Elena Russo Arman e Cristian Giammarini tentano. Per l’esattezza, con tutti i cambi di parrucca e d’abito che si vedono in scena, mettono in mostra in primis le difficoltà che gli individui riscontrano nella vita quotidiana, per raggiungere quello stato di grazia, spesso mancandolo. I rapporti di coppia, non solo sentimentali ma anche tra genitori e figli, sono non di rado segnati da violenze, incomprensioni, desideri di primeggiare e farsi valere prepotentemente, senza tener conto dei bisogni e dell’animo altrui, che spesso ne esce ferito o martoriato. In un susseguirsi di rapidi cambi di ambientazioni e contesti sociali, con battute che più che ironiche sono talvolta sarcastiche al limite della causticità o del paradosso, i due illustrano molte delle possibili fattispecie che si delineano nei rapporti tra esseri umani: l’attenzione quasi maniacale per i pesci rossi da curare come se fossero figli, il lamentarsi su questioni di poco conto in modo volutamente petulante per averla vinta finendo con l’esasperare l’altro, l’arroganza e l’ottusità di certe prese di posizione, dettate anche dalla convinzione di essere sempre e comunque meglio degli altri. E poi mettere fine ad ogni lite o polemica con la morte: che non è solo un toglierla all’altro in modo letterale ma anche, e soprattutto in senso metaforico, la tendenza a soffocare l’altro, magari più debole o arrendevole, perché non lo si accetta (più).
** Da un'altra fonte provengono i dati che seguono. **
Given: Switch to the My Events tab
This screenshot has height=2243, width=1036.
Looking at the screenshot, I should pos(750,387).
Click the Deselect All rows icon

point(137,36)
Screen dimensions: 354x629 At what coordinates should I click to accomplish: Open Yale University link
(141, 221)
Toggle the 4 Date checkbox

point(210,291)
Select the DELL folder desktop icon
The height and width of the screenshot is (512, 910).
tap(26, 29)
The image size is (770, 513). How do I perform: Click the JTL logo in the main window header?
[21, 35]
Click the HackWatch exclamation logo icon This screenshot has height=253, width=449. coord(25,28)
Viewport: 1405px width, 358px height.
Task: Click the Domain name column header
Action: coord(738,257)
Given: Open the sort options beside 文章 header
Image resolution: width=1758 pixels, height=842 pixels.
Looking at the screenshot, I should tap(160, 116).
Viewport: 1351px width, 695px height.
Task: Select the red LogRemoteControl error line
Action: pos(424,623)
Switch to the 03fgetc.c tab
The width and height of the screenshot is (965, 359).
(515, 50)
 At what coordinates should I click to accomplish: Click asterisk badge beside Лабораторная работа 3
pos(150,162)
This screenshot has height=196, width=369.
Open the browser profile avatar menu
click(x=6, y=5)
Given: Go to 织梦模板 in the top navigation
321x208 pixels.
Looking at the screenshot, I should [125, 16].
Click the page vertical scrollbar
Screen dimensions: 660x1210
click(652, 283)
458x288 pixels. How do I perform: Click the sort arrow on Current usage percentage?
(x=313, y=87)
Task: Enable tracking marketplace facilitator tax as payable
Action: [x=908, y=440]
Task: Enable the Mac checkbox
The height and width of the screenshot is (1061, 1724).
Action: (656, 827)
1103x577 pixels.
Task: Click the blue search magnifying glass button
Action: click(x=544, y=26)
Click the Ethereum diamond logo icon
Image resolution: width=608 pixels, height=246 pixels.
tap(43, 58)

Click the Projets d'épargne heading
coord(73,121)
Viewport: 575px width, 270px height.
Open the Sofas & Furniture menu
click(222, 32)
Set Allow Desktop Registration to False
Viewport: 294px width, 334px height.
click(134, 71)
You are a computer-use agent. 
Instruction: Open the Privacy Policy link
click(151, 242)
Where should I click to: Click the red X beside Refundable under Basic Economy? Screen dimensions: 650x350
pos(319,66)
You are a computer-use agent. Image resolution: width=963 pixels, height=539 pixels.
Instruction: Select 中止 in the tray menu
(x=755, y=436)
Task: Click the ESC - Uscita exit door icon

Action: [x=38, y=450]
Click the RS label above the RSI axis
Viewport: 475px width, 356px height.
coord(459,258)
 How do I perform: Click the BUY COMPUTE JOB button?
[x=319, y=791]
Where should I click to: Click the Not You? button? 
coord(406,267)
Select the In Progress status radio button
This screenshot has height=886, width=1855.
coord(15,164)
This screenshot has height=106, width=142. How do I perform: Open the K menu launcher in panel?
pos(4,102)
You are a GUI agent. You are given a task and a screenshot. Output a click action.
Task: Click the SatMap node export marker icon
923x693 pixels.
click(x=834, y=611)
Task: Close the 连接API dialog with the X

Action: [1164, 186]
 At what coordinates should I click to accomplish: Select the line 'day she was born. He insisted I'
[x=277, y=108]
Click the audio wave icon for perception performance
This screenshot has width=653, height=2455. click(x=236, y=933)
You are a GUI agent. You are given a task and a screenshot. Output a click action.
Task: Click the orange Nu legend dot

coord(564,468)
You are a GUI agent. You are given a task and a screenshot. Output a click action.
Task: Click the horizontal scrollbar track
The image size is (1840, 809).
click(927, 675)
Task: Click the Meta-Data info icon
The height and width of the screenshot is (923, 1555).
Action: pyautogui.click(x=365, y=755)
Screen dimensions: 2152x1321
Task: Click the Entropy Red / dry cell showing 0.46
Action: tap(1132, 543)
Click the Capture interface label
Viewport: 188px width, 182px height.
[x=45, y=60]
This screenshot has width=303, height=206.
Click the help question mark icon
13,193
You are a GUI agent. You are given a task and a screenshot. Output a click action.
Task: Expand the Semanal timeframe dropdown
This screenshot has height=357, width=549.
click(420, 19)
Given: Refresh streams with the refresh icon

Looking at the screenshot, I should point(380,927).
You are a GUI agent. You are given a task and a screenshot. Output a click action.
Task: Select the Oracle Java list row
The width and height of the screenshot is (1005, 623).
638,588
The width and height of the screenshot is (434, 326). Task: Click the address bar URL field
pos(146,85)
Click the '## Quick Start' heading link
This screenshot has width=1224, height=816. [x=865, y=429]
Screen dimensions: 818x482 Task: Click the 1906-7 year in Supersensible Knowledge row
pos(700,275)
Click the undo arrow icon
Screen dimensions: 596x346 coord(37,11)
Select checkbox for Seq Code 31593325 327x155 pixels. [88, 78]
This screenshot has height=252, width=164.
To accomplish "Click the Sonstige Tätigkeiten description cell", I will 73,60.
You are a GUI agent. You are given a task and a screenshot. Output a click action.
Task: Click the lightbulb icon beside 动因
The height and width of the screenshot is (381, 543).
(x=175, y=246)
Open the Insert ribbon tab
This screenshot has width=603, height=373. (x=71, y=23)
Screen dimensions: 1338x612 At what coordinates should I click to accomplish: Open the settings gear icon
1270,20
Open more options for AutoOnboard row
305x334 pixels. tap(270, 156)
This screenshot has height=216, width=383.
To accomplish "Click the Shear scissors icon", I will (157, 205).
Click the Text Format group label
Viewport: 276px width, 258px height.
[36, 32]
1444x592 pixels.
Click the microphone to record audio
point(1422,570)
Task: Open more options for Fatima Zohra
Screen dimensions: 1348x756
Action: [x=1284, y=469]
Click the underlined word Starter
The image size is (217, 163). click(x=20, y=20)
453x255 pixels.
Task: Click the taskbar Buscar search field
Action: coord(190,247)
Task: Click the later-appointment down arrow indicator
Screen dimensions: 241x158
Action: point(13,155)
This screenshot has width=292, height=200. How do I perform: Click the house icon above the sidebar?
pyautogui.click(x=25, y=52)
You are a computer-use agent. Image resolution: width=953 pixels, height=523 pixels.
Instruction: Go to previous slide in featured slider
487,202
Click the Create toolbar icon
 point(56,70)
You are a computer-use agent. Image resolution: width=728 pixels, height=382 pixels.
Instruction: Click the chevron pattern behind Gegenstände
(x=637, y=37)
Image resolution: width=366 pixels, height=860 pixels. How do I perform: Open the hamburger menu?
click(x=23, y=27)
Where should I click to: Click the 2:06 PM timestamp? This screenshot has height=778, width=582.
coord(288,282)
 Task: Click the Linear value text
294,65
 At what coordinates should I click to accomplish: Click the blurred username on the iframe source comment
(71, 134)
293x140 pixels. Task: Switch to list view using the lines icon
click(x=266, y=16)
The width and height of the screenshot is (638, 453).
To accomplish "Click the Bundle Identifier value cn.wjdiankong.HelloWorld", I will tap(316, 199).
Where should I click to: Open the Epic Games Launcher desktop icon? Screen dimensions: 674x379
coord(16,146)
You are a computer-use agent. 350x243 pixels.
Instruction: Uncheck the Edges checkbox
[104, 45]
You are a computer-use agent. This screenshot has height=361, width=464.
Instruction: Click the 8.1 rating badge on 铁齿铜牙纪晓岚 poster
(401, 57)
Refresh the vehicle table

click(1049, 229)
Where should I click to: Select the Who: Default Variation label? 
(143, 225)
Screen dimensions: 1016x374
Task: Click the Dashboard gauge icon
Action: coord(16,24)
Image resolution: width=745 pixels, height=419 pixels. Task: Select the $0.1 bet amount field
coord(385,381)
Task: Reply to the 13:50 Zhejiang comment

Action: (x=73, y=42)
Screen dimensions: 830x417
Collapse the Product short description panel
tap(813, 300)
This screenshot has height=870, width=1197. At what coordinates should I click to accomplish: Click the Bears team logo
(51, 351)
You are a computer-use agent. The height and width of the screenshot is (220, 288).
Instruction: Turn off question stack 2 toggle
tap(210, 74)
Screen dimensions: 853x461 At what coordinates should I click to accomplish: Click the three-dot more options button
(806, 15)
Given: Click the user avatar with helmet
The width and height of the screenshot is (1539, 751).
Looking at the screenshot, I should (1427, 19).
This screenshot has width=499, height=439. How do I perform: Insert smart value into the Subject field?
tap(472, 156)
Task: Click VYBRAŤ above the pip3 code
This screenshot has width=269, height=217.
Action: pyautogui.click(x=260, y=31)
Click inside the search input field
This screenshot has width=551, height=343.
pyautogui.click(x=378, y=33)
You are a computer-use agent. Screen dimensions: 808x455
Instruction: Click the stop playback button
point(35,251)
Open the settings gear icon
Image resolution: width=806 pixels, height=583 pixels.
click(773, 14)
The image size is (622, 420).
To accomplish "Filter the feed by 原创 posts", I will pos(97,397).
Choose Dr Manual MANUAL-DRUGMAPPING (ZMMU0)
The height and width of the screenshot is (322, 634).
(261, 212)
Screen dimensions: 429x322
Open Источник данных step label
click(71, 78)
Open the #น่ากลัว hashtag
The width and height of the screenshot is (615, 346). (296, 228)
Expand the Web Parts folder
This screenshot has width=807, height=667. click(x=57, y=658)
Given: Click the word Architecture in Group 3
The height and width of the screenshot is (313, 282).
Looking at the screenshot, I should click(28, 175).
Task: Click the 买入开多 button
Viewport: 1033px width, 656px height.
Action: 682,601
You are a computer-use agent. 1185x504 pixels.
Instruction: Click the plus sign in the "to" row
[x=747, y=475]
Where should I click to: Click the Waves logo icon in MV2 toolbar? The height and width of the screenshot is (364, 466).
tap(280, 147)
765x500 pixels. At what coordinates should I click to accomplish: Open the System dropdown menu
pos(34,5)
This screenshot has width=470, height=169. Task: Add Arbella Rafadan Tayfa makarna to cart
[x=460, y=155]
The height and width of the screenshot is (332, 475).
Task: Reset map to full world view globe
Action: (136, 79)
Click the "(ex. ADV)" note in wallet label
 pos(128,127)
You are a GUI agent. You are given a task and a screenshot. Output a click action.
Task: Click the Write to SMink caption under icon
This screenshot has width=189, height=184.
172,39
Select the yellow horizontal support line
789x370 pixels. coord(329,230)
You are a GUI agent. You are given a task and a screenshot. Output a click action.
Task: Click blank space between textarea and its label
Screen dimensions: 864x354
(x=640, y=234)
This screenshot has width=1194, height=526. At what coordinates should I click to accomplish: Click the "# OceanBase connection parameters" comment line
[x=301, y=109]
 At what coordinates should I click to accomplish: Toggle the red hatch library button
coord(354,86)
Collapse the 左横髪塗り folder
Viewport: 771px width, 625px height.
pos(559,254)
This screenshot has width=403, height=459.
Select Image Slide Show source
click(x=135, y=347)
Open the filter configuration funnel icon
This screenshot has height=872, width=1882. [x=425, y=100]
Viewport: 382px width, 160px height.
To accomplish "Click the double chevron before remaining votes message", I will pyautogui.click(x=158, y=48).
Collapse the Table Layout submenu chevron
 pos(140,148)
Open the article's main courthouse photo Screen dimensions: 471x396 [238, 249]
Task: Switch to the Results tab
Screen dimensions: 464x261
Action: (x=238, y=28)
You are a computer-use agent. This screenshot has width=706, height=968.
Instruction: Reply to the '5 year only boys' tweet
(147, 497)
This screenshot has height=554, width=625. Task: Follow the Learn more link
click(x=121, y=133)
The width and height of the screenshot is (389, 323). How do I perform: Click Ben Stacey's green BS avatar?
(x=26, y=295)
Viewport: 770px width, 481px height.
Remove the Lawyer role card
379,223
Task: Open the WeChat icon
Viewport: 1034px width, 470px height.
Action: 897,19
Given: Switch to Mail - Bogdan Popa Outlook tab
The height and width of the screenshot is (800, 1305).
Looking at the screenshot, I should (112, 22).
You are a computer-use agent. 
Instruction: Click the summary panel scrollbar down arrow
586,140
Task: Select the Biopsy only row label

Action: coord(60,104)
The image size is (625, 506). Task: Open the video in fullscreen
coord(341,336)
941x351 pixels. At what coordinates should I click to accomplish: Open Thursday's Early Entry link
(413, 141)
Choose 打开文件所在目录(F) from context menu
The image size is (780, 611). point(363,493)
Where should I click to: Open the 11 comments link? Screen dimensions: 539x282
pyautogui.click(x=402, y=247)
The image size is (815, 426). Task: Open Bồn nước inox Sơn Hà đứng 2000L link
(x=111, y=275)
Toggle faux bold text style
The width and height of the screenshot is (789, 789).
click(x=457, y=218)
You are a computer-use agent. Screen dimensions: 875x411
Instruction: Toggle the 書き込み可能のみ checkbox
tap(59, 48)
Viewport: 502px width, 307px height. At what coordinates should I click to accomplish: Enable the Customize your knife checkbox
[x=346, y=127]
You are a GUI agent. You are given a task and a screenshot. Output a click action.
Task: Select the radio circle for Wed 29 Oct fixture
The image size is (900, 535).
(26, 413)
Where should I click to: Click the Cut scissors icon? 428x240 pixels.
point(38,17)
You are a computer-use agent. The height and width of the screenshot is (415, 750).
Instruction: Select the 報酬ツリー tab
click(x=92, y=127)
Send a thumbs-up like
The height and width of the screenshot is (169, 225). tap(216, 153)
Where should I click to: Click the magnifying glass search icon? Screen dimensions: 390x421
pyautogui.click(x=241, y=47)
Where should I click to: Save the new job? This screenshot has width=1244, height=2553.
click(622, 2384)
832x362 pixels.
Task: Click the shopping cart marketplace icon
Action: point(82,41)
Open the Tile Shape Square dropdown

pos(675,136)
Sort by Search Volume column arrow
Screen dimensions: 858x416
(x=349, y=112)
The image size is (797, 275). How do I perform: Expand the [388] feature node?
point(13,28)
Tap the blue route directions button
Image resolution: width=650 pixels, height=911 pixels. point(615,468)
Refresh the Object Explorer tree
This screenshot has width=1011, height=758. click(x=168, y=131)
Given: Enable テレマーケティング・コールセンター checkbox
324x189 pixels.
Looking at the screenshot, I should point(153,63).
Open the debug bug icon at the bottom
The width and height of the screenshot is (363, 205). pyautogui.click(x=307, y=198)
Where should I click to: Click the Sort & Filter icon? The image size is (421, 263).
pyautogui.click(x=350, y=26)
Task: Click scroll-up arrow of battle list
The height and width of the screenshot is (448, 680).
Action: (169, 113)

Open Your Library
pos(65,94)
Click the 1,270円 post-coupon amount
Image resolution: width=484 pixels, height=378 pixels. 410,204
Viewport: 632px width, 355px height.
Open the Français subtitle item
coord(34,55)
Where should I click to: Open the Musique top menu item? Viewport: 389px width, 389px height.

Arman e Giammarini partono dalla preistoria, vestendo i panni dei nostri antenati poco sapiens, per poi vivere un’evoluzione - mai veramente compiuta, verrebbe da dire - e chiudere con gli stessi costumi, quelli delle scimmie primordiali che guardano stupite il dito, mancando la luna, appunto. I due insieme funzionano, ben assortiti e complici, strappano più di una risata e intrattengono ma, passando da una coppia all’altra, sembrano perdersi gli anelli di congiunzione che tengono insieme la catena. E così, come le scimmie di cui prima, si corre il rischio di fermarsi a guardare solo in superficie senza cogliere la profondità delle cose, domandandosi infine a cosa possa servire, nella finzione come nella realtà, tutta questa inesauribile volontà di demolire anziché costruire.